Tuesday, August 11, 2009

Hard Times for Jazz Music

A recent study by the National Endowment for the Arts found that jazz audiences have been getting smaller and older, and Terry Teachout pondered the reasons for these stats in a Wall Street Journal article this weekend.

Jazz is now considered a serious art form, but this new status has come at a cost according to Teachout, alienating popular-music audiences that skew young. Once a part of everyday cultural life for the hip, jazz is now a stuffy museum piece, one that shares the problems facing orchestras, museums, and other high-culture emporiums.
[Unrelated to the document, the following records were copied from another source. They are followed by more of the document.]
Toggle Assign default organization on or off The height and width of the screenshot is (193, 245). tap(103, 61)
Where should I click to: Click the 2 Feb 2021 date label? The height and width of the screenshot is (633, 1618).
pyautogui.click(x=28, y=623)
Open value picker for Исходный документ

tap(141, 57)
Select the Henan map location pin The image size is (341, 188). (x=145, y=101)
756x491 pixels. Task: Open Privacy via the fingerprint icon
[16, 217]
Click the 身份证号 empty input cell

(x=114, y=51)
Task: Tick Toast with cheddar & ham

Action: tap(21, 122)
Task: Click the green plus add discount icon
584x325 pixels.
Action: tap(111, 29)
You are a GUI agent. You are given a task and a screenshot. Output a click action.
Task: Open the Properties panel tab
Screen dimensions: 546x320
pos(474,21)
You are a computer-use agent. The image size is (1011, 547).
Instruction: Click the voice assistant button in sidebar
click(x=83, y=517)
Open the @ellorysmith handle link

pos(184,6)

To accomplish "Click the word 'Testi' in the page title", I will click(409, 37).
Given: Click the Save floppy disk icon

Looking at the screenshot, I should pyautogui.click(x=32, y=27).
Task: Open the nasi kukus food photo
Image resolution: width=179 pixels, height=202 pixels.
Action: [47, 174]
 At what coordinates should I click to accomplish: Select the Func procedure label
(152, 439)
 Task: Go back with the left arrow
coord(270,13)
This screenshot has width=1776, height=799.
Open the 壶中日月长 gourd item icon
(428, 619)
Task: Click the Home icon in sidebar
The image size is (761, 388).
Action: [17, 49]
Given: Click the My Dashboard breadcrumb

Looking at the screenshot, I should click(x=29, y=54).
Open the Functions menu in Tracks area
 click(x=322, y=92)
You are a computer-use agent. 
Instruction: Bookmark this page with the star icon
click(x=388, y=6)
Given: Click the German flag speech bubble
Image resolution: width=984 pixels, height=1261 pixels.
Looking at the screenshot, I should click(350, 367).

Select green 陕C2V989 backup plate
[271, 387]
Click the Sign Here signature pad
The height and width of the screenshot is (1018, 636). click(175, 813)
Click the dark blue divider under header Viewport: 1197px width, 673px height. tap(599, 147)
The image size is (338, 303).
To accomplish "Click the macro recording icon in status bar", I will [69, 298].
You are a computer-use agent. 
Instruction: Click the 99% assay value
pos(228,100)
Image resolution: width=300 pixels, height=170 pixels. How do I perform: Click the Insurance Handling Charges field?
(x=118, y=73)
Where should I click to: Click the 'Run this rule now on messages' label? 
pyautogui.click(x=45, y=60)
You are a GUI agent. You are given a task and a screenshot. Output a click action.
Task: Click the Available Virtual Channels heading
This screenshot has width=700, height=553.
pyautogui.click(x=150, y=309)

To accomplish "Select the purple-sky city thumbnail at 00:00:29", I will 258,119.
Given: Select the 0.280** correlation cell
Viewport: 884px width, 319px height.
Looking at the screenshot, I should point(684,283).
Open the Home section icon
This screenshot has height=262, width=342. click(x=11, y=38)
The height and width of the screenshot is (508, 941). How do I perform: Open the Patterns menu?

Comparing jazz to classical music, I'd say that jazz faces a distinct problem: most of its major art works are recordings. Although there are umpteen-thousand excellent recordings of all major classical pieces, orchestras can always pitch the live performance as the most authentic experience possible of the score. (Whether they do this well or not is another story.)

Jazz presenters, on the other hand, can't present a performance of Kind of Blue; the recording itself is the classic. A similar problem, of course, faces rock music. When recordings are the art works, the live performance simply becomes a celebrity sighting or a nostalgia trip, and new releases never seem to match up to their esteemed precursors.

Teachout doesn't pose any suggestions on how to reverse the trend, but he does note that jazz needs to start from scratch, presenting it anew to intelligent, young people. I would suggest that part of this process should be to make a case for their music as a fresh, live event, distinct from the imaginary museum of recorded jazz masterworks.